The study of the thermal and radiative heat transfer in semitransparent media plays an important role for industrial applications such as thermal insulation [1], photo-thermal therapy [2], glass forming [3] [4], porous media [5] and many others [6]. The steady thermal equation is commonly used to give a global and sometimes sufficient solution [7] [8] but, in some applications [2] [3], the knowledge of the evolution of the thermal heat transfer is necessary.

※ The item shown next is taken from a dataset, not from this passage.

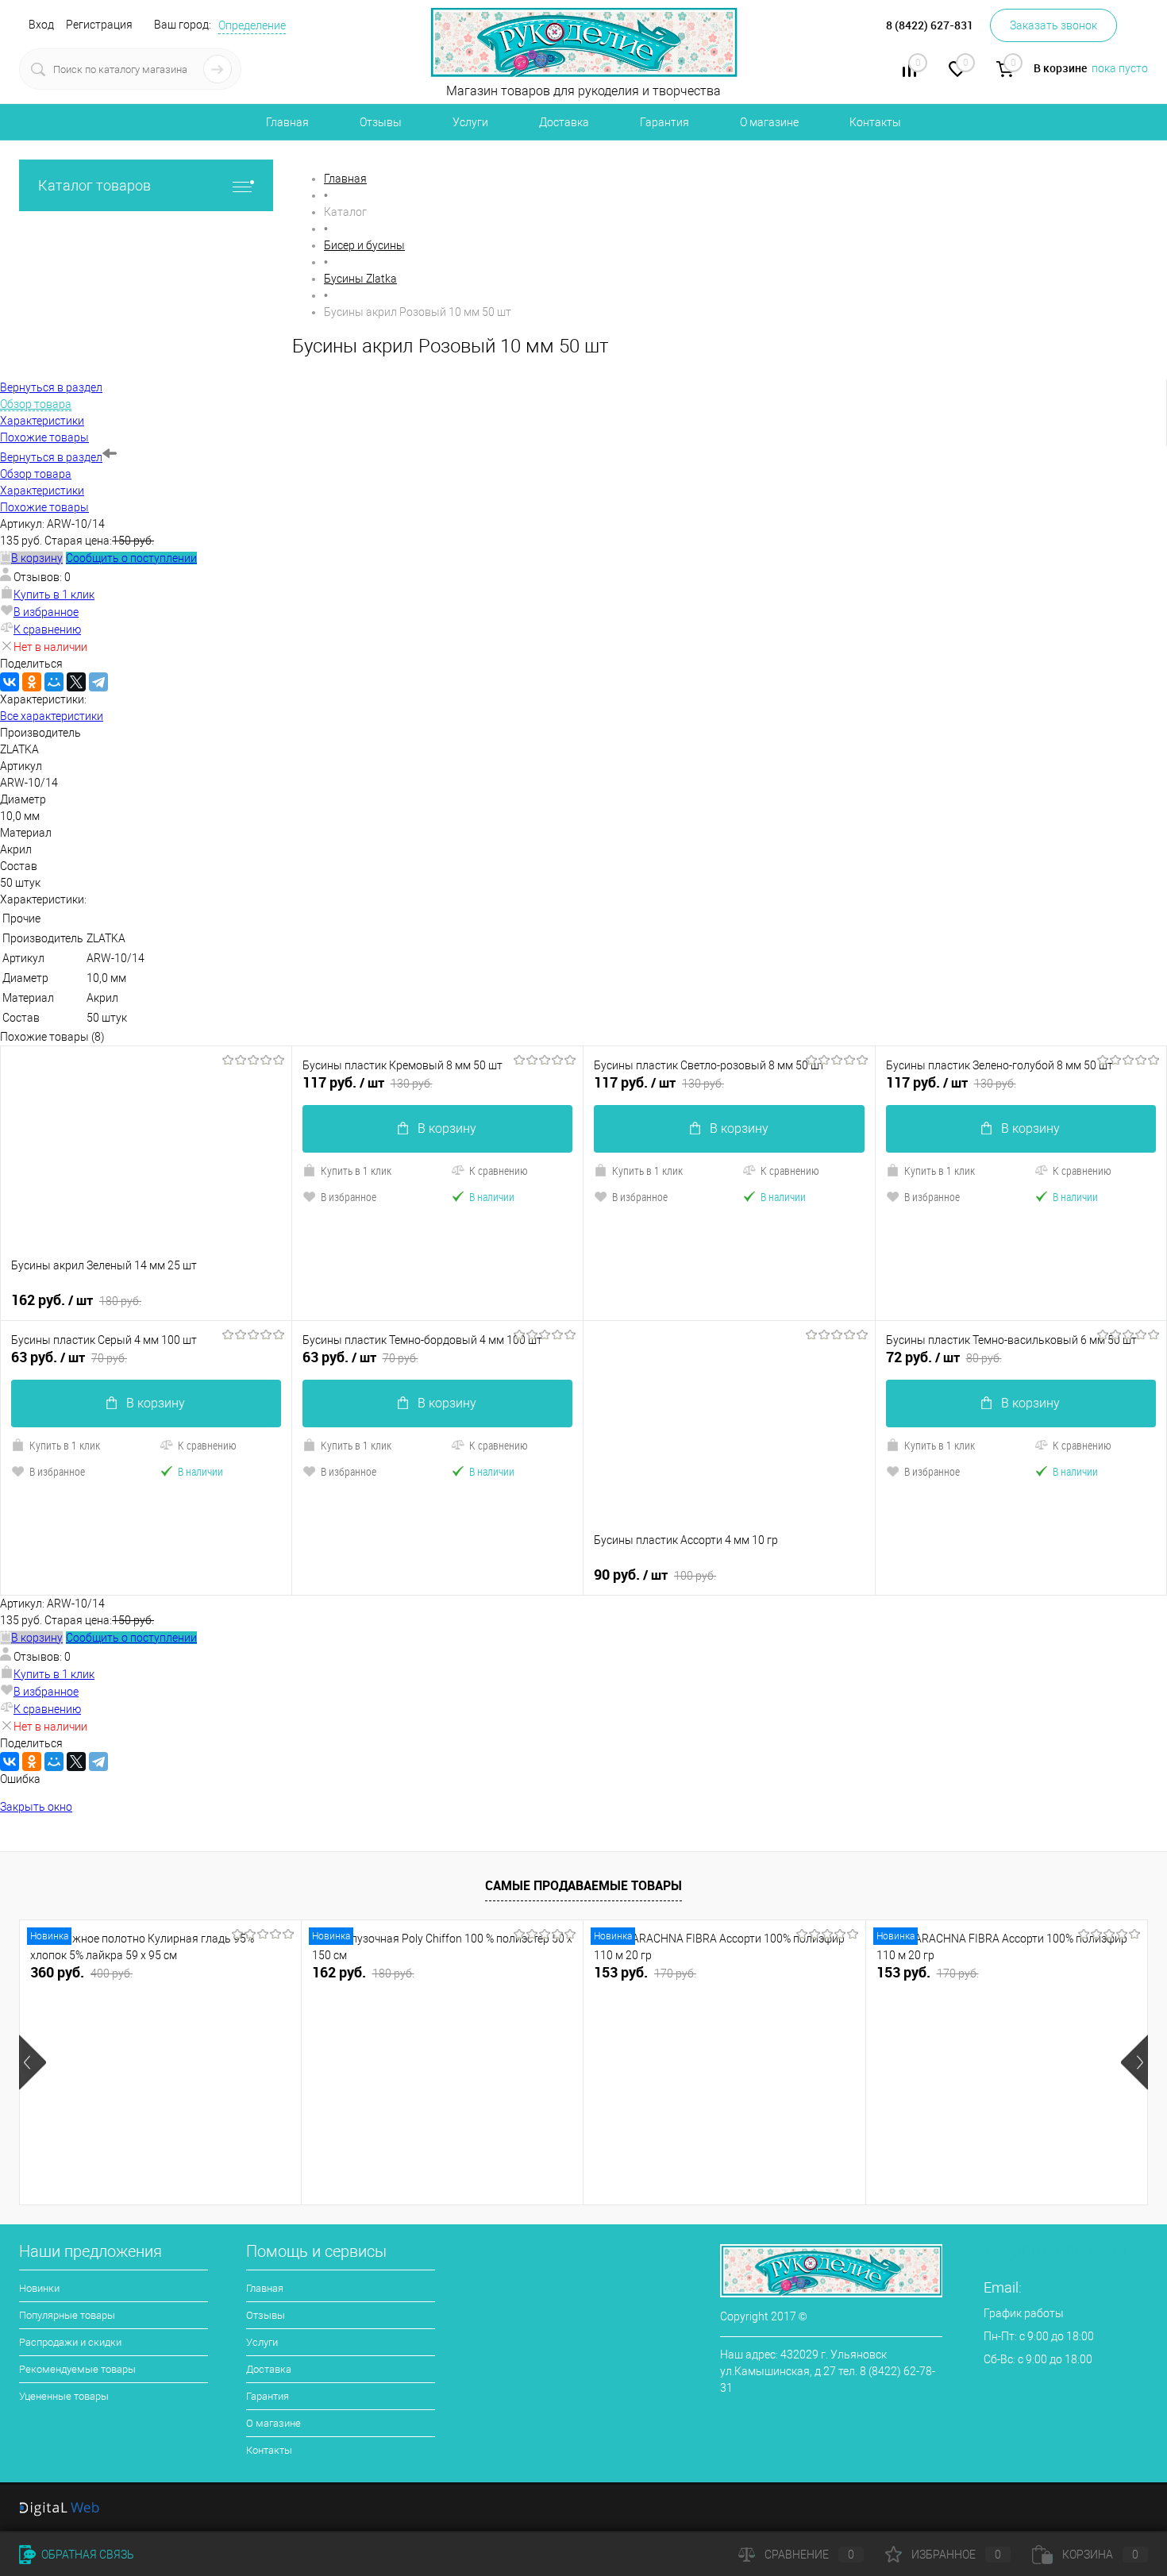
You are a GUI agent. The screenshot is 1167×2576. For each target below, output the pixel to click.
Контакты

The coupling takes into account of the steady-state radiative transfer equation (RTE), as well as the transient heat conduction equation (HCE). Such a transient coupling is well derived in [9] [10]. The RTE is an integro-differential equation that contains an advection term and also an angular integral term corresponding to a gain by scattering. Deterministic and statistical methods are both popular in the radiative transfer community to solve the RTE. For the determinist methods, the most well-known angular discretization methods are the discrete ordinate methods [9] [11] [12] and the methods [2] [10] [13]. The RTE being a hyperbolic equation, the finite volume methods (FVM) are widely used for such kind of equation, for the spatial discretization [14] [15]. To add more, Finite Element Methods (FEM) are useful for complex geometries. In FEM, the classical Galerkin FEM in its original version, is not suited for the RTE, due to first order differential [16]. In such case, the Streamline-Upwind Petrov-Galerkin (SUPG) stabilizes the solution by adding artificial diffusion [11] [17]. Other methods have been developed in the past [9] [10] [18]-[23]. For the statistical methods, the Monte Carlo [23] [24] and Ray Tracing [25] model the transport of photons using samples and randoms. The statistical methods are easy to handle for simple geometries and consume low memory. Moreover, to calculate an exchange between two surfaces/volumes, the methods are fast. However, when the geometries are complex, when the solution is to be found in a whole enclosure, and when the radiative properties are heterogeneous, then the statistical methods are difficult to handle and the CPU time needed to obtain an accurate solution may become extremely high.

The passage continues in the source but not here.